Lowry D.H., Rosebrough H.J., Farr A.L., Randall R.J. Protein measurement with the Folinphenol reagent // J. Biol. Chem. – 1951. – V. 193, № 1. – P. 265–275.

 

2.9. Определение белка в плазме крови биуретовым методом

 

Принцип метода. Метод основан на образовании окрашенного в фиолетовый цвет комплекса пептидных связей с ионами двухвалентной меди в щелочной среде.

Реактивы и их приготовление.

1. Стандартный раствор белка, например, сывороточного альбумина, содержащий 10 мг в 1 мл 0,9 % раствора NaCl.
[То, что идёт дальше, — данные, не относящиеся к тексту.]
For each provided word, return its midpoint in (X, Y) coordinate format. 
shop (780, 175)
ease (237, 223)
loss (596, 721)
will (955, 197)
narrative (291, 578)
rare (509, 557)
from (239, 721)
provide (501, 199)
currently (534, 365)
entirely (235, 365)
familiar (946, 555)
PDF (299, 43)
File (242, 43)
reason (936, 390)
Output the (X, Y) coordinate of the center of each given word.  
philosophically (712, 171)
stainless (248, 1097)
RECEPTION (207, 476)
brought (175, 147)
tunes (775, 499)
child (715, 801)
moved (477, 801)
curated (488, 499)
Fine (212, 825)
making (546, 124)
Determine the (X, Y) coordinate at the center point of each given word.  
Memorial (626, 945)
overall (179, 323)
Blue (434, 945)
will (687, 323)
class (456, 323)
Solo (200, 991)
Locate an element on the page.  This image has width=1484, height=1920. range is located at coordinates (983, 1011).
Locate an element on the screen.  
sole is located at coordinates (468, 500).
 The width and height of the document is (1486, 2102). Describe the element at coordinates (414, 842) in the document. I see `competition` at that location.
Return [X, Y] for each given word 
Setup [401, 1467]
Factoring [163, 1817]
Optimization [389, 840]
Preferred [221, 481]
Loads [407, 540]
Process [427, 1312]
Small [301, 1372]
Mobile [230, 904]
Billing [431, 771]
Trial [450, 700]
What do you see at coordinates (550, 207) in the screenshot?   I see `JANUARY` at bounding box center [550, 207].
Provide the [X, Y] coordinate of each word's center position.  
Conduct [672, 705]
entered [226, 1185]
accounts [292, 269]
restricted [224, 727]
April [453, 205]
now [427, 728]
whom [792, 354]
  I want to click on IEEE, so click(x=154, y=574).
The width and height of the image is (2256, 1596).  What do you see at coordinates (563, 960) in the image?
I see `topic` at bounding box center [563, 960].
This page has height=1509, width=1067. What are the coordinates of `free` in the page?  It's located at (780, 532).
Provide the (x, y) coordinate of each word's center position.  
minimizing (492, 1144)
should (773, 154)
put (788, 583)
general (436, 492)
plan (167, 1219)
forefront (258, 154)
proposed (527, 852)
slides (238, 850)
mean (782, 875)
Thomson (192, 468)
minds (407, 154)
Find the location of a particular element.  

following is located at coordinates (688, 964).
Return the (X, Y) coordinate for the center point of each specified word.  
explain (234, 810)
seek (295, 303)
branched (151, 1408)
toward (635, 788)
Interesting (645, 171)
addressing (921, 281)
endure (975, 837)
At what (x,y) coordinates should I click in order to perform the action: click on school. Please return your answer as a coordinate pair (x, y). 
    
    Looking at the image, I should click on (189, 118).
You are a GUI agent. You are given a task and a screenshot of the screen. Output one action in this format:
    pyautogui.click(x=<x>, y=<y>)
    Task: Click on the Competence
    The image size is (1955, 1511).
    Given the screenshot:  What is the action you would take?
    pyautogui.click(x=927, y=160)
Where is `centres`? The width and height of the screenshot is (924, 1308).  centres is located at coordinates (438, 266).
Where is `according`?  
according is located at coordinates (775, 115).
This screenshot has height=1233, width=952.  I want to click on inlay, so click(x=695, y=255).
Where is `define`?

2. Биуретовый реактив: 0,15 г CuSO₄×5H₂О и 0,6 г NаКС₄Н₄О₆×4Н₂О (виннокислый натрий-калий или сегнетова соль) растворяют в 50 мл Н₂О при энергичном перемешивании, приливают туда 30 мл 10 %-ного раствора NаОН (свободного от Nа₂СО₃), добавляют 0,1 г KI для предотвращения самопроизвольного восстановления и раствор доводят водой до 100 мл. Хранят в парафинированной или полиэтиленовой склянке.

3. 0,9 % раствор NaCl.

Ход определения. К 1 мл разведённой в 10 раз плазмы добавляют 4 мл биуретового реактива, тщательно перемешивают и оставляют на 30 мин при комнатной температуре. Через 30 мин определяют оптическую плотность проб при длине волны 540 нм в кюветах толщиной 10 мм против контроля. В контрольную пробу вместо исследуемого материала добавляют 1 мл дистиллированной воды. Содержание белка в пробе в мг находят по калибровочному графику.

Построение калибровочного графика. Калибровочный график строят по стандартному раствору альбумина (10 мг белка в 1 мл), используя следующую схему:

 

Схема разведения стандартного раствора альбумина

 

 

Полученные результаты используют для построения калибровочного графика.

 

Литература

Скоупс Р. Методы очистки белков. – М.: Мир, 1985. – 358 с.